Removing the mystery in light and colour

Removing the mystery in light and colour

it is said that photons are transparent and that light and colour are produced in the brain. Here I will suggest that photons are not fully transparent, but are a tiny amount of light ~ energy translated into the form of light.

It is probably impossible to make an instrument which can read such a minute amount of light [hence we think it is transparent], due to the size of a photon up against the size of any particles reading it. Any kind or reading of a particle/s derives a certain amount of translation &/or change to that particle.

It is simply so that a vast amount of photons with a minute amount of light, creates what we macroscopic instruments see as light.

Secondly comes the question of colour, how can photons moving up and down in a wave motion literally be a given colour? Surely its because a minute amount of energy in the form of what we call a photon, is a translation of energy ~ given that we know there are other translations of energy ~ other kinds of particles.

A wave pattern is a further translation of energy because the photons have a behaviour. Anything that makes effect or is an effect of energy can here be classified as a behaviour. Any kind of behaviour, be it a wave, a spin or polarity, is a change or translation upon energy, and that is what particles are – I state.

Third problem arises concerns, ‘what is seeing’? The brain can act simply as an instrument similar to a camcorder or camera. Such instruments starting with a very basic organic eye or box camera, can interpret and record light. The brain, similar to a computer, can also create images or more perceptions of images. If you have no eyes or are otherwise completely blind, the brain may still see such perceptive ‘images’, but cannot ‘colour them in’ apparently even when dreaming [so I am informed].

so why does the brain compose images and colours instead of just seeing [as like a camera]?It is perhaps quicker for the brain to draw perceptual images and add colour to them internally, than it is to make a full translation in terms of being a visual instrument like a camcorder. Yet if there is no light source whatsoever, it is the same as being blind, and the brain cannot give the attribute of colour and brightness without light.

It appears that the brain and eyes considered as an instrument, can see light by the act of photons hitting the eye, this is because all forms of energy are translations of energy and their behaviour changes upon their interaction. Thus the very thingness of light interacts with the eye giving the then property of seeing, which is literally interaction of behaviours of energy. In other words; you/your eyes, are made of energy and light is made of energy, when two translations/kinds of energy meet [interact] there is an exchange of information and behaviours.
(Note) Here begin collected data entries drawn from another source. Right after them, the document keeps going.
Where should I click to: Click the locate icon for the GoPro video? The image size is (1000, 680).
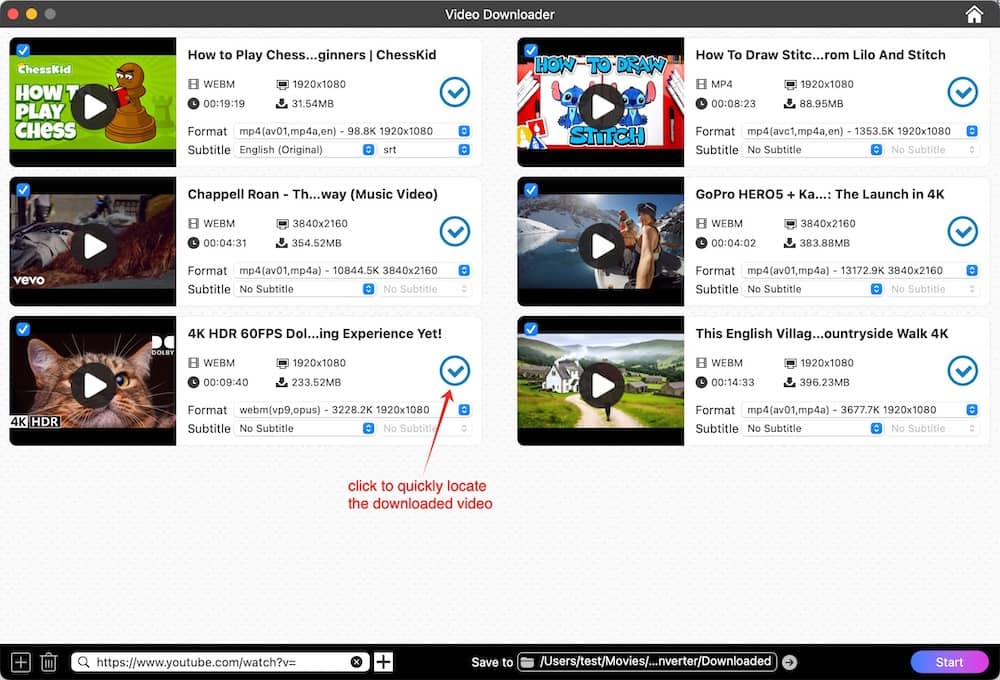coord(963,231)
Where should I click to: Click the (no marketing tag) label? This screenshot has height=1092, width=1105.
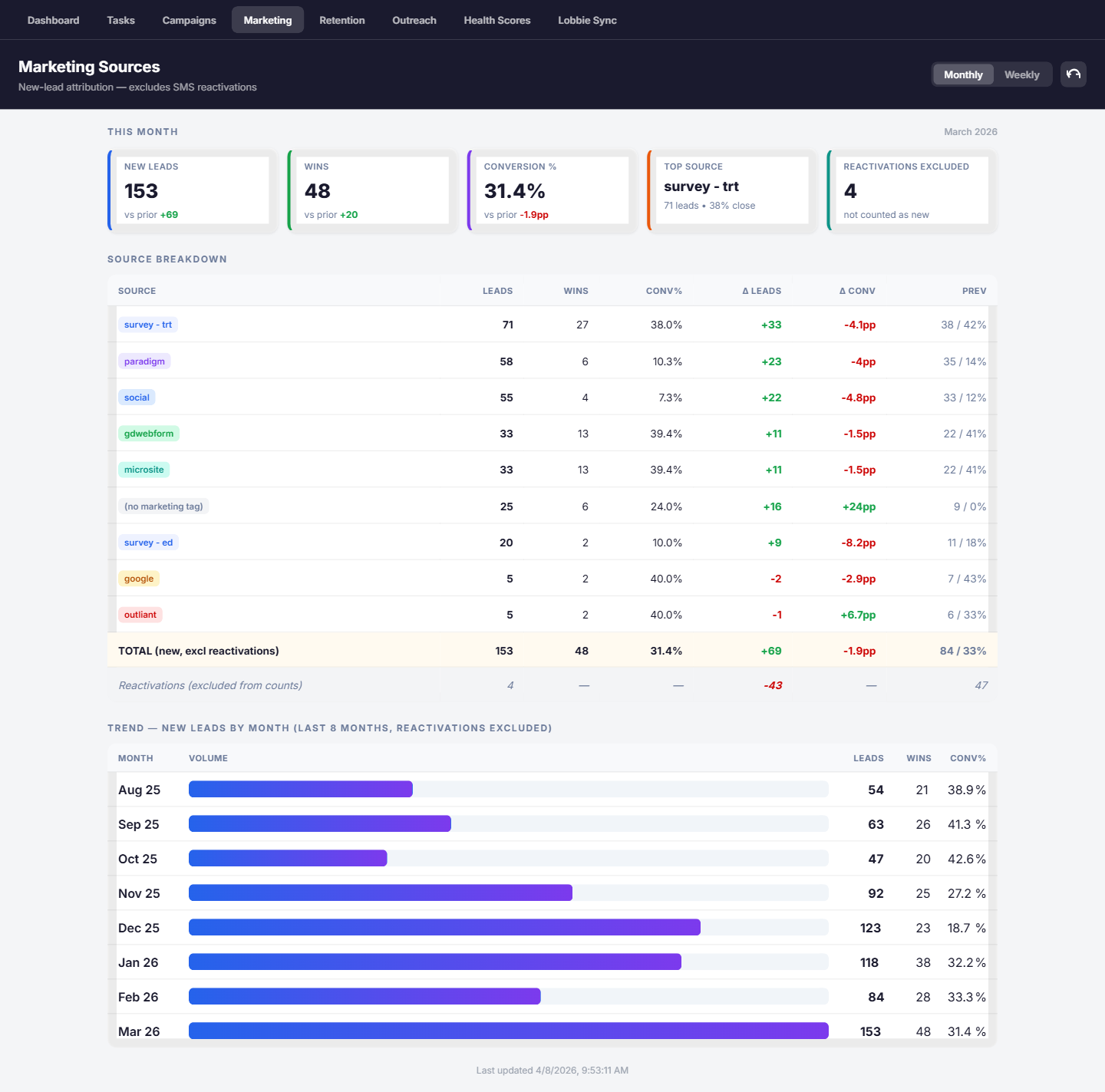point(163,506)

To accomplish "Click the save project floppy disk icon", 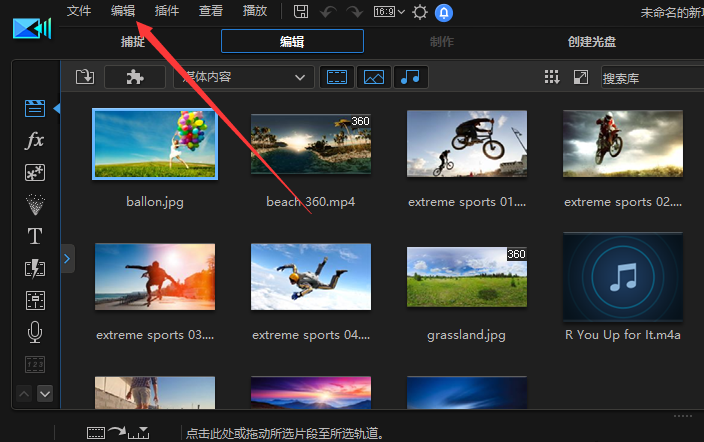I will click(x=302, y=12).
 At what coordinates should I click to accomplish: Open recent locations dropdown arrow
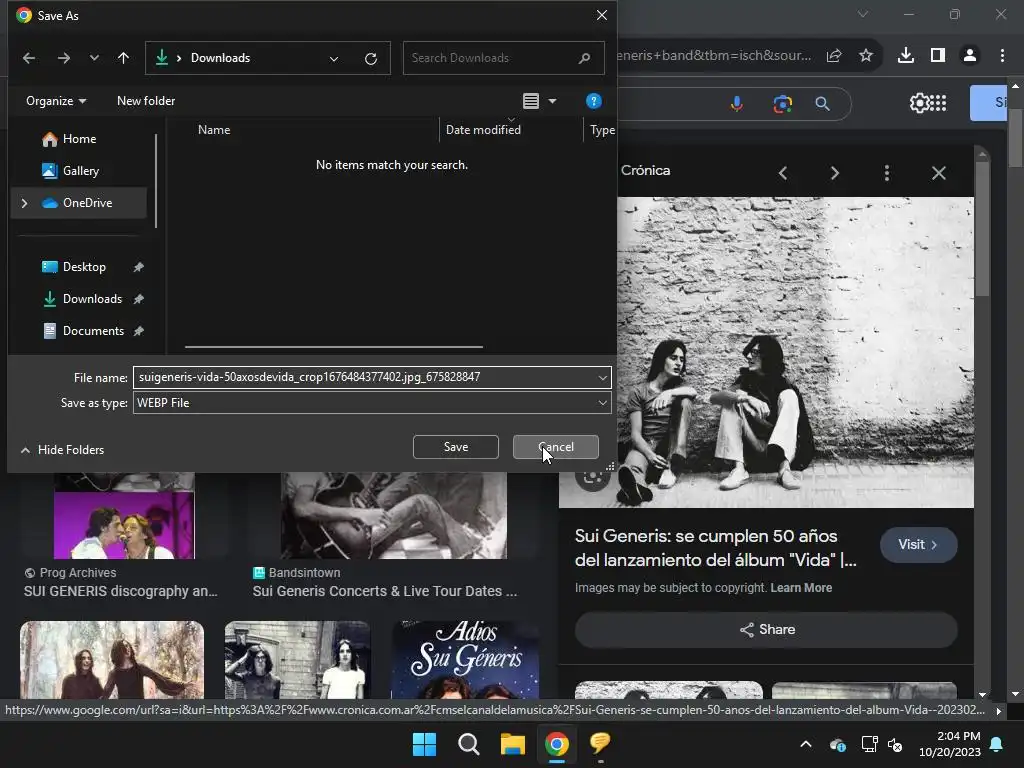click(94, 58)
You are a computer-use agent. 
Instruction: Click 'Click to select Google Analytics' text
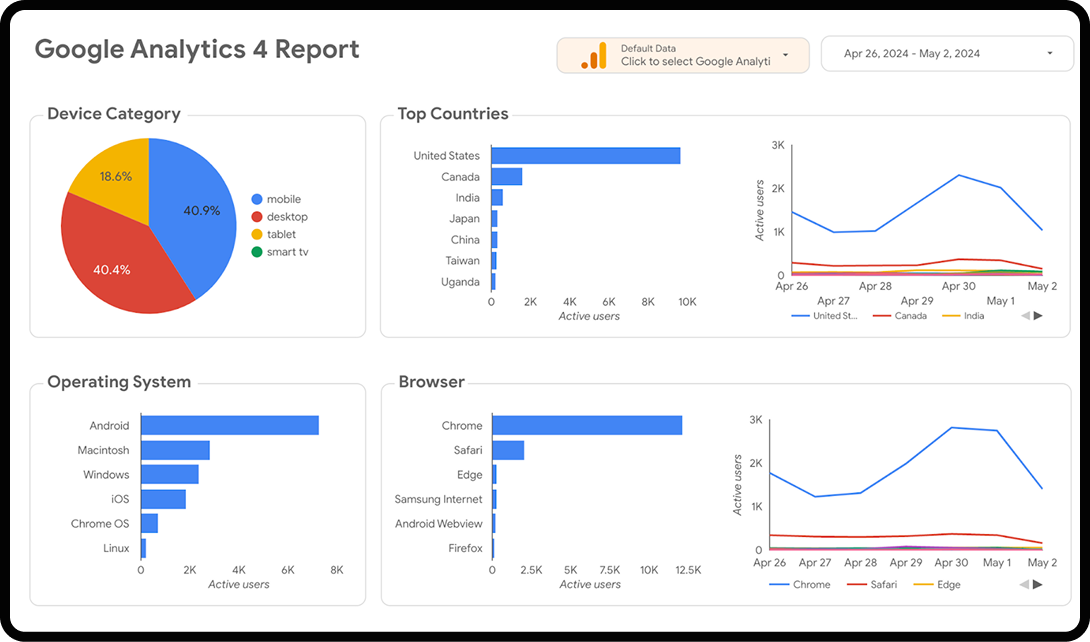[x=695, y=62]
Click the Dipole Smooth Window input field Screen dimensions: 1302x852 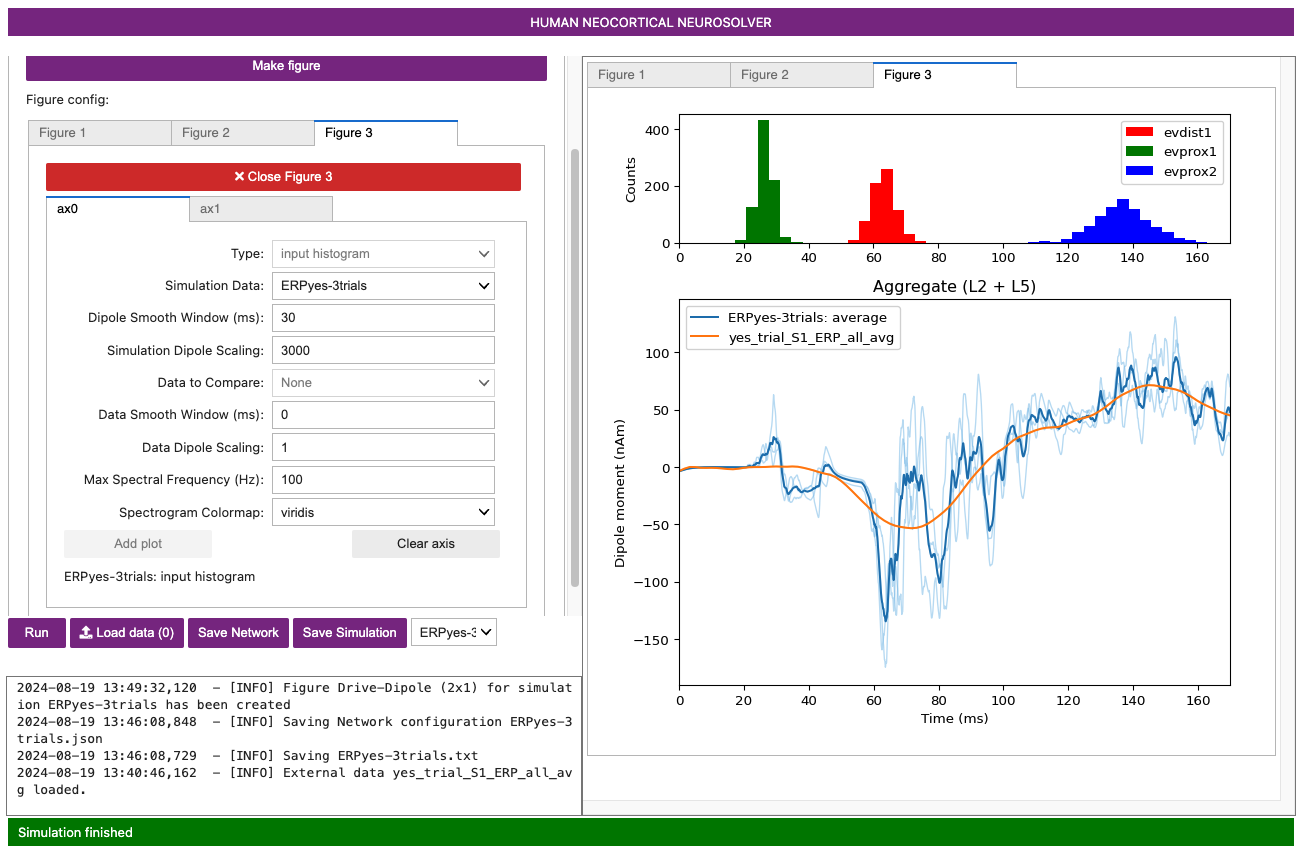pos(383,318)
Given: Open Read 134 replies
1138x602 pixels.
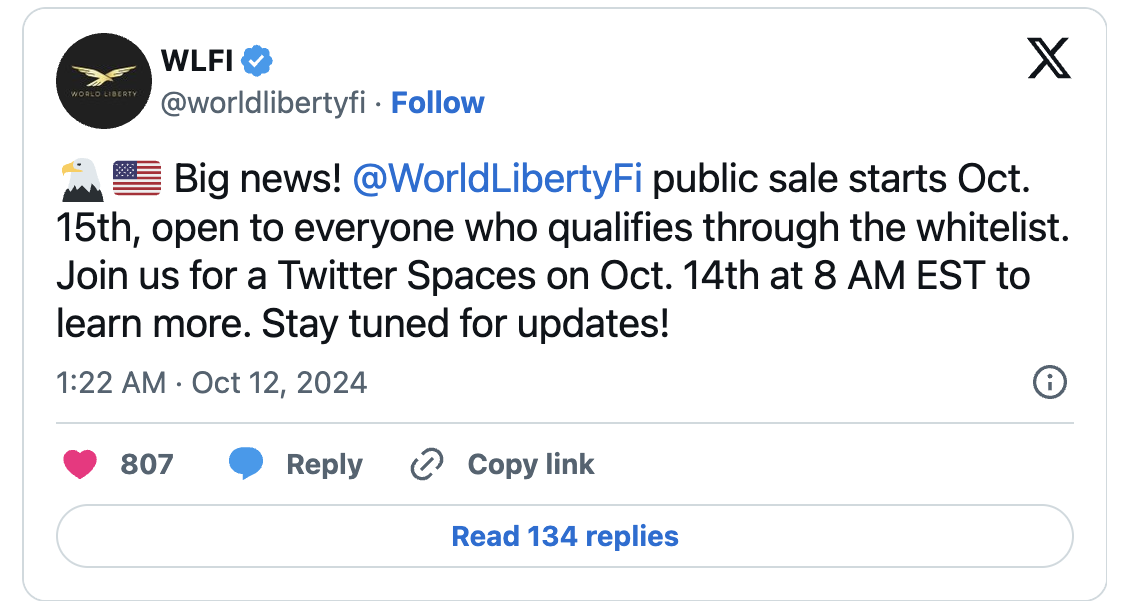Looking at the screenshot, I should (565, 536).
So what about colour blindness? This occurs when the brain produces incorrect colour data concerning what hues to attribute to a given colour. The brain has the subjective ability to correct what it thinks are mistakes in its ability to see a given thing in the world. This is much like how a computer acts internally, it doesn’t see what’s on the screen, it merely produces that image upon the information/data it has internally. If the data is incorrect then it will produce the wrong image

The same can be applied to the fact that people can only see some colours or have more hues of a certain colour like greens or yellows for example, in people who live in areas of the world devoid of some colours, or where precedence is given to hues the brain considers as more important. It appears that the brain can only produce a given resolution in colour data concerning fundamental hues.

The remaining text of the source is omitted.